Storytelling and performance reveal Vancouver histories

Performance artists improvise movement to story at Bob’s Salon. | Photo by Yvonne Chew

Performance artists improvise movement to story at Bob’s Salon. | Photo by Yvonne Chew

For co-curators Chris Bose and David McIntosh, it was the contrast between their Vancouver stories that inspired Walking Projects: Vancouver, Crawling, Weeping, Betting, a new co-presentation by UNIT/PITT Projects and Battery opera performance.

In the fall of 2012, multi-disciplinary artist Bose and Battery opera cofounder McIntosh met at a pub in Kamloops after being introduced by a mutual acquaintance. This meeting resulted in what they both describe as an epic pubcrawl, but it also led to the sharing of their stories and their eventual artistic collaboration.

Separate histories

First Nations Artist Chris Bose tells stories at Bob’s Salon. | Photo by Yvonne Chew

First Nations Artist Chris Bose tells stories at Bob’s Salon. | Photo by Yvonne Chew

Their initial idea was to create a piece that offered drinking stories as spiritual advice, but when they started writing their stories, the work transformed into something very different. They realized the stark differences in their experiences of living in Vancouver. Bose, who ran away to Vancouver as a teenager, is a member of the Nlaka’pamux First Nation. McIntosh, on the other hand, is a fourth-generation Vancouverite. According to McIntosh, the most striking commonality between them was their movement toward putting their past behind them.

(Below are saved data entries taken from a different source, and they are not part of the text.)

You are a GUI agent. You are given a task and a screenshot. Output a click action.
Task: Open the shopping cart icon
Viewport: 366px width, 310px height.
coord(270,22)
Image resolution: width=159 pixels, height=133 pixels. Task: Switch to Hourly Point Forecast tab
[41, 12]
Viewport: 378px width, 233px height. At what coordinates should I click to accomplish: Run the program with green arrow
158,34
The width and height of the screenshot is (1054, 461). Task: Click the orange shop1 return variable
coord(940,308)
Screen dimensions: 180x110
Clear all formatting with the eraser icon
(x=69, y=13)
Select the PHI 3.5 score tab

“While [David] slept comfortably somewhere, I was sleeping over a vent,” says Bose. “I learned from other homeless kids different routes in the city that were safe where we could graze and get free food, where we could sleep, wash up, panhandle, and so on.”

Speaking of his collaboration with McIntosh, Bose feels they found a middle ground through creativity. And as the two of them occupy this creative space, they bring to life the untold stories that walk Vancouver’s streets.

“The lived reality of a city is a whole bunch of different narratives, from a whole lot of lives,” says McIntosh. “Defining the history of a place is impossible. It is a way of controlling stories and suppressing stories.”

The tales of one city

The ambitious co-presentation is composed of three unique performances that seek to tell Vancouver’s diverse narratives. The performances occur within and outside the gallery walls, which feature Bose’s artwork and an installation of wooden stakes – each with a white string that holds a copy of the co-curators’ publication of stories with illustrations by Bose.

On Thursdays, the Witching Hour Solos showcase an artist in the gallery space while visitors watch from outside. On Fridays, Bob’s Salon invites the audience to enjoy free wine (selected by McIntosh, who is also a sommelier) while witnessing, and contributing to, improvised performance, dance and storytelling. And on Saturdays, performers take visitors on an improvised walking tour of the city while sharing one of 12 stories written by Bose and McIntosh.

The performers are free to improvise and tell their own stories, or enable the visitor to tell his or her stories, thus creating a complex and thought-provoking layering of stories closely tied to the surrounding space. Bose and McIntosh do not attempt to control the stories, but welcome the visitor to respond, to be involved and to ask, ‘What does this street mean to me?’

“It is asking you to take some responsibility for your own experience,” says McIntosh.

For Bose, the most memorable aspect of visitors’ responses has been the range and depth of interpretation of the poems, stories and art.

“It’s been amazing watching others make new art, film, photo, dance, acting and writing based on 12 stories and memories,” says Bose.

The narratives of a city are fleeting and constantly changing; nevertheless, Vancouver, Crawling, Weeping, Betting creates an artistic space where some of these stories can be told and listened to, where the diverse, sometimes troubling, histories of Vancouver can be revealed.

“Vancouver needs to find itself again, with an Aboriginal identity. You can flush things away, but they still wash up on shore,” says Bose.